### [Your objective]
Give again, word for word, each line below starting at the one that contains "Click the Fqdn column header" and ending at the one that contains "Task: Go to the Next page of results".

### [Source data]
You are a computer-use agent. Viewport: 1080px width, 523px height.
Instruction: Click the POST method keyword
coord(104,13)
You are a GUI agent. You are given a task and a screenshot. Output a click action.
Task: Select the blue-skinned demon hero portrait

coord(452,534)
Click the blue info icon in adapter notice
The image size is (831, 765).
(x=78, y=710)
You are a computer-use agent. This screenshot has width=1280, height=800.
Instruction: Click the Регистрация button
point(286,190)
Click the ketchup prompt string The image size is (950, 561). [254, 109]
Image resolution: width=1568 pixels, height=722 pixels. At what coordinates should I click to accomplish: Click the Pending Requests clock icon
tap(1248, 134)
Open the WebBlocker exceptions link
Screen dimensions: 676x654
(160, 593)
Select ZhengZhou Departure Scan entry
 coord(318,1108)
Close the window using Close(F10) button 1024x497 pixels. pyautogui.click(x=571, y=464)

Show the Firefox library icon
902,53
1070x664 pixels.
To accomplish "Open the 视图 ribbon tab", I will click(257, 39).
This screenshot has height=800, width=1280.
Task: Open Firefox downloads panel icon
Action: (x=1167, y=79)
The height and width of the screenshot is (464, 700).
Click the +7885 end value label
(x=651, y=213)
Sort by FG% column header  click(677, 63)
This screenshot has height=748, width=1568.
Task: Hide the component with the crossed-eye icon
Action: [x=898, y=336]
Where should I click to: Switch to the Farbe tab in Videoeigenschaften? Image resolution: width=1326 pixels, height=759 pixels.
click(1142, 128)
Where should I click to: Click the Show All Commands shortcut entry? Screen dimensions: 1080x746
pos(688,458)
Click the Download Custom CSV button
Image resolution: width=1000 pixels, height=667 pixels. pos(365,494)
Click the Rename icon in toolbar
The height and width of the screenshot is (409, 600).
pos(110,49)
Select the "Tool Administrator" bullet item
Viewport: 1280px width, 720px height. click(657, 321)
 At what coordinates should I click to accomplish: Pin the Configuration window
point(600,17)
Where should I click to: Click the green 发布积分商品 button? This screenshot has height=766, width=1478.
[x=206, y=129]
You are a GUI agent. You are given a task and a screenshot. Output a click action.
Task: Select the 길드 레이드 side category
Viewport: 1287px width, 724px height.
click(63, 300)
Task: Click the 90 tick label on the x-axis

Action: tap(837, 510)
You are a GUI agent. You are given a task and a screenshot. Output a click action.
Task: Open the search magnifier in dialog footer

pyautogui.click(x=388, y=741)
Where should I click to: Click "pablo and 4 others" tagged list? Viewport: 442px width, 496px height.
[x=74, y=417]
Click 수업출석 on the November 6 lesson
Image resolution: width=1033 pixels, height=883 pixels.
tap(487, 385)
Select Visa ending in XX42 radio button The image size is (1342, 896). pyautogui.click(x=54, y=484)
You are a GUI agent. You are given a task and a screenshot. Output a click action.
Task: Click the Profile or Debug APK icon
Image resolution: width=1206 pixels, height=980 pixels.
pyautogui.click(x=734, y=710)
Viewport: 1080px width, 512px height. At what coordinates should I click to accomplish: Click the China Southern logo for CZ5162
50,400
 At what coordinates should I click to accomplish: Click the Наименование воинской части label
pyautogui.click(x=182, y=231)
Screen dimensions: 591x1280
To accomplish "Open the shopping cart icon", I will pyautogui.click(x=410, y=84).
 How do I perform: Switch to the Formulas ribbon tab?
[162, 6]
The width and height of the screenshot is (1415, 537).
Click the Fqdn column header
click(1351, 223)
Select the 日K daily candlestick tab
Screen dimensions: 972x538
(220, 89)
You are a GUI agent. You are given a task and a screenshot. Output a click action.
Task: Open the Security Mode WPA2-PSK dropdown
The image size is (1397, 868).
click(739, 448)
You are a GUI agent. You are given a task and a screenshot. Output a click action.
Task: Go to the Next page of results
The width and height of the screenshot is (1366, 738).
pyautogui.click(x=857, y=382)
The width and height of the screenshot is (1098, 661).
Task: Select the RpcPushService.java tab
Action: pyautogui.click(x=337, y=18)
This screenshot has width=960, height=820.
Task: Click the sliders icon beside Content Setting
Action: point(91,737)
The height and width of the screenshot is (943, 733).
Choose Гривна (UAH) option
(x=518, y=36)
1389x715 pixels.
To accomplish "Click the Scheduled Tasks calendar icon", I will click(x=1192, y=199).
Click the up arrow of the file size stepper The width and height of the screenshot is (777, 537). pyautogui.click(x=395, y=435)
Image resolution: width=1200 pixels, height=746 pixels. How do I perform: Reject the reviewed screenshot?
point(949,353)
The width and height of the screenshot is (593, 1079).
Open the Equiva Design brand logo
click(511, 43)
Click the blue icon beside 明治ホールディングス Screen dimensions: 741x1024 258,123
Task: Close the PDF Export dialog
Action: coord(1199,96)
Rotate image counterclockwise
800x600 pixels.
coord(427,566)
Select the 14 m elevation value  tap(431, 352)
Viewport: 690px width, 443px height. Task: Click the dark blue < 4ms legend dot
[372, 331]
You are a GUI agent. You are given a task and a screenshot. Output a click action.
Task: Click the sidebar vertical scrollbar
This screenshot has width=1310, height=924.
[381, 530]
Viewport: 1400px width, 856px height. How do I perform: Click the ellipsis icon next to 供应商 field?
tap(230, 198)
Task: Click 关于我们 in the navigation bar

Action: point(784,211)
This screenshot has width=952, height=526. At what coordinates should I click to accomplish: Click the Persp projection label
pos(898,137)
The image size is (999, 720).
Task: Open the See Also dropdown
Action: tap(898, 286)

### [Exercise solution]
Click the Fqdn column header
click(1351, 223)
Select the 日K daily candlestick tab
Screen dimensions: 972x538
(220, 89)
You are a GUI agent. You are given a task and a screenshot. Output a click action.
Task: Open the Security Mode WPA2-PSK dropdown
The image size is (1397, 868).
click(739, 448)
You are a GUI agent. You are given a task and a screenshot. Output a click action.
Task: Go to the Next page of results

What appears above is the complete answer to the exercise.